Dobry moment na zakup mieszkania na kredyt

Ceny mieszkań spadają co jest niezmiernie dobrą informacją dla wszystkich którzy planują nabycie własnego M.

Zderzając taki trend z sytuacją na rynku kredytowym, można wysnuć wniosek że to naprawdę dobry moment na inwestycję w nieruchomość mieszkalną.

Dodatkowo warto zaznaczyć że ciągle jeszcze można skorzystać z preferencyjnych kredytów z dopłatą do odsetek w programie Rodzina na Swoim.

Generalnie spadek wartości mieszkań szacować można z grubsza na około 5 procent.

Spadek wartości mieszkań jest różny w różnych rejonach Polski, widać to na przykładzie największych miast:

  • Kraków  – spadek 7,4 procenta
  • Wrocław – 6,6 procenta
  • Gdańsk – 5 procent
  • Warszawa – 3,9 procenta
  • Poznań – 1,95 procenta

Źródło: www.hipo.net.pl

Jak pokazują jednak analizy i prognozy wygląda na to że trend spadkowy utrzyma się również w drugiej połowie 2012 roku. Spowodowane jest to przede wszystkim słabym popytem na mieszkania nowe oraz te na rynku wtórnym i malejąca zdolnością kredytową potencjalnych kredytobiorców. Znacząco do tego przyczyniła się wprowadzona kolejna rekomendacja KNF o minimalnym wkładzie własnym 20%.

Jaki wpływ na rynek mieszkań ma zdolność kredytowa?

Otóż mniejsza zdolność kredytowa oznacza mniej zaciągniętych kredytów hipotecznych lub kredyty mieszkaniowe zaciągane na mniejszą wartość co pociąga za sobą mniejszą siłę nabywczą klientów banków a zatem większą presję na negocjowanie cen mieszkań w dół.

Jakby tego było mało czary goryczy przepełniło zablokowanie udzielania kredytów walutowych które w ostatnich latach cieszyły się wręcz kolosalną popularnością. Szacuje się że z powodu nieudzielania kredytów walutowych około 10% potencjalnych kredytobiorców wyskoczyło z tej układanki.

Olbrzymi wpływ na rynek mieszkań ma również pula mieszkań zakupionych w okresie boomu czyli wtedy kiedy masowo udzielano kredytów we frankach szwajcarskich. Ponieważ frank poszedł mocno do góry a cena mieszkań spadła, takie nieruchomości są dzisiaj praktycznie niesprzedawalne ponieważ nikt nie chce realizować dotkliwej straty z tego tytułu. Co warte zaznaczenia, osoby które wtedy zaciągnęły kredyt hipoteczny w CHF, dzisiaj mają zadłużenie wyższe a cenę mieszkania niższą, w związku z tym nierzadko są nękane żądaniami dodatkowego ubezpieczania zadłużenia lub spłaty częściowej.

Wpisy o położeniu elementów
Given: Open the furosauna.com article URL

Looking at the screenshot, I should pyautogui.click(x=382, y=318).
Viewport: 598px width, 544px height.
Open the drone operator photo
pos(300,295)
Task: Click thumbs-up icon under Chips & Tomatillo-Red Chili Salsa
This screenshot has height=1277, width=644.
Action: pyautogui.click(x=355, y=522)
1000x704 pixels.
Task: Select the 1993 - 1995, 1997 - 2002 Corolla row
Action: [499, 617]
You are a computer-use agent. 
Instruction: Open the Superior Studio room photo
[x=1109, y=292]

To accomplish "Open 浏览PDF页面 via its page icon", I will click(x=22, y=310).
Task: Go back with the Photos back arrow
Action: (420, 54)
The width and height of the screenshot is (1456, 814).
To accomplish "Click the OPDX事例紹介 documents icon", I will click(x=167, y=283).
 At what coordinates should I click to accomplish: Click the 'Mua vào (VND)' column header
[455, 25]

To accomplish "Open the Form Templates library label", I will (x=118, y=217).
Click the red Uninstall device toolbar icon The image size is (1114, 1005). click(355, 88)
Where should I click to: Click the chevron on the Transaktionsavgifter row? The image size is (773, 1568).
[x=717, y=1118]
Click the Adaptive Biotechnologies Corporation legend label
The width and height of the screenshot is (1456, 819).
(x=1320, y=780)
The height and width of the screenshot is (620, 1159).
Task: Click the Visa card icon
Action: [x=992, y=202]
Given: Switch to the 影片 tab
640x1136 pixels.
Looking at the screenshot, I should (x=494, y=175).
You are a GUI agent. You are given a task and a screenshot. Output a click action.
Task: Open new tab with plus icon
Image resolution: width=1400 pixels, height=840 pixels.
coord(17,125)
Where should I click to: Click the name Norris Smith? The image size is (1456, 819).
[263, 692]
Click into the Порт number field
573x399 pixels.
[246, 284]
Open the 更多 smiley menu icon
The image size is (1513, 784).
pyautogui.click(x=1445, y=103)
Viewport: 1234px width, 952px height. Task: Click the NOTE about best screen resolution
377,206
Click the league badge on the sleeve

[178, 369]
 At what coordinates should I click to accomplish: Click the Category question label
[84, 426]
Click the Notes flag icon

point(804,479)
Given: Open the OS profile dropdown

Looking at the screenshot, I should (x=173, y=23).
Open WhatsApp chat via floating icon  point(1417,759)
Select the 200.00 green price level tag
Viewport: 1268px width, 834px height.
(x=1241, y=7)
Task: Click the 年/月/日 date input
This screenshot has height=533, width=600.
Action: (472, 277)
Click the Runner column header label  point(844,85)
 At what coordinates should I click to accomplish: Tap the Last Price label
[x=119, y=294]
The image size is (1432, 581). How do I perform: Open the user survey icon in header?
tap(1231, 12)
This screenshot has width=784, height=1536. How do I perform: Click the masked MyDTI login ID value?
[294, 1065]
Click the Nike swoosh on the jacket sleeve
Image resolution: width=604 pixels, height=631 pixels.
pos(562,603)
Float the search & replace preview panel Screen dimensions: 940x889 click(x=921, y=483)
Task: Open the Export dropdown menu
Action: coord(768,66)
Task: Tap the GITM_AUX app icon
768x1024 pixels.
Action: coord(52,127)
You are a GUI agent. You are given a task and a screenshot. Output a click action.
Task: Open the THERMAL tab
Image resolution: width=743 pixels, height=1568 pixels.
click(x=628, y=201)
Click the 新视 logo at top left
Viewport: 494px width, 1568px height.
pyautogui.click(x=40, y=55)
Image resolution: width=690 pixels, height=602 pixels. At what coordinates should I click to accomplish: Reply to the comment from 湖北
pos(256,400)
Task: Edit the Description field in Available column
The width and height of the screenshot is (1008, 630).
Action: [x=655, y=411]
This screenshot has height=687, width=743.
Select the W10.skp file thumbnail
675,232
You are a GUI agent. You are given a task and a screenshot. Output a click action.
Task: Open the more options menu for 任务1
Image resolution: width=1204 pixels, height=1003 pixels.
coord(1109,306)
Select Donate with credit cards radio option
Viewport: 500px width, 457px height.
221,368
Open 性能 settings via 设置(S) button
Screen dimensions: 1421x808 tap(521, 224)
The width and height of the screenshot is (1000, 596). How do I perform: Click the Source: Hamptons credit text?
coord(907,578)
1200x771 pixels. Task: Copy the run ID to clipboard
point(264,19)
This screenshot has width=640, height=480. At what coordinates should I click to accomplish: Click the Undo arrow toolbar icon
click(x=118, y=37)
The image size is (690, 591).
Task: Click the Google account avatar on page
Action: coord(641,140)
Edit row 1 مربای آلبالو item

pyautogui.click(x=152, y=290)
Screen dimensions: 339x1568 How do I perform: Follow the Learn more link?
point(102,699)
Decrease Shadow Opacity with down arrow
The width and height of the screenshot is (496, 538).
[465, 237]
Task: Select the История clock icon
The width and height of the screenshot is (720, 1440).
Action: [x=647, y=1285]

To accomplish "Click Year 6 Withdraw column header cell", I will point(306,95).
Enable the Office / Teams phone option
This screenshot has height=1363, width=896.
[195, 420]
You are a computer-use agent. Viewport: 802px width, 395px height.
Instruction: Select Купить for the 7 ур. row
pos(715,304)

■ **ZESTAW ZADAŃ**:
(1) Według tekstu o zakupie mieszkania na kredyt, o ile procent spadły ceny mieszkań w Krakowie?
(2) Proszę dopisać dalszy ciąg tekstu o zakupie mieszkania na kredyt, zaczynając od miejsca, w którym się kończy.

■ **ODPOWIEDZI DO ZADAŃ**:
(1) O 7,4 procenta.

(2)
Niepokojącą wygląda również sytuacja wśród firm deweloperskich. Duża liczba rozpoczętych budów oraz mieszkań prawie gotowych będzie w najbliższym czasie wchodzić na rynek i to jeszcze bardziej może obniżyć średnią cenę metra kwadratowego. Koniec roku może być bodźcem do sprzedaży mieszkań przez deweloperów po niższych cenach celem podreperowania wyników finansowych i płynności.

Jakie mieszkania sprzedają się najlepiej?

Jeśli chodzi o popularność mieszkań na rynku to niezmiennie największym wzięciem cieszą się te w większych miastach najczęściej dwupokojowe, jako najbardziej uniwersalne. Jak pokazują statystyki takie mieszkania są najczęściej poszukiwane przez osoby które chcą zainwestować w nieruchomość pod wynajem lub traktują mieszkanie jedynie jako przejściowe.

Mieszkania komfortowe posiadające 4 pokoje jest dość trudno sprzedać w satysfakcjonującej cenie z uwagi na to że ich ewentualny wynajem nie cieszy się dużą popularnością, a ponadto biorąc pod uwagę metraż są to mieszkania stosunkowo drogie.

Ustawa Deweloperska – co to oznacza dla osób nabywających mieszkania?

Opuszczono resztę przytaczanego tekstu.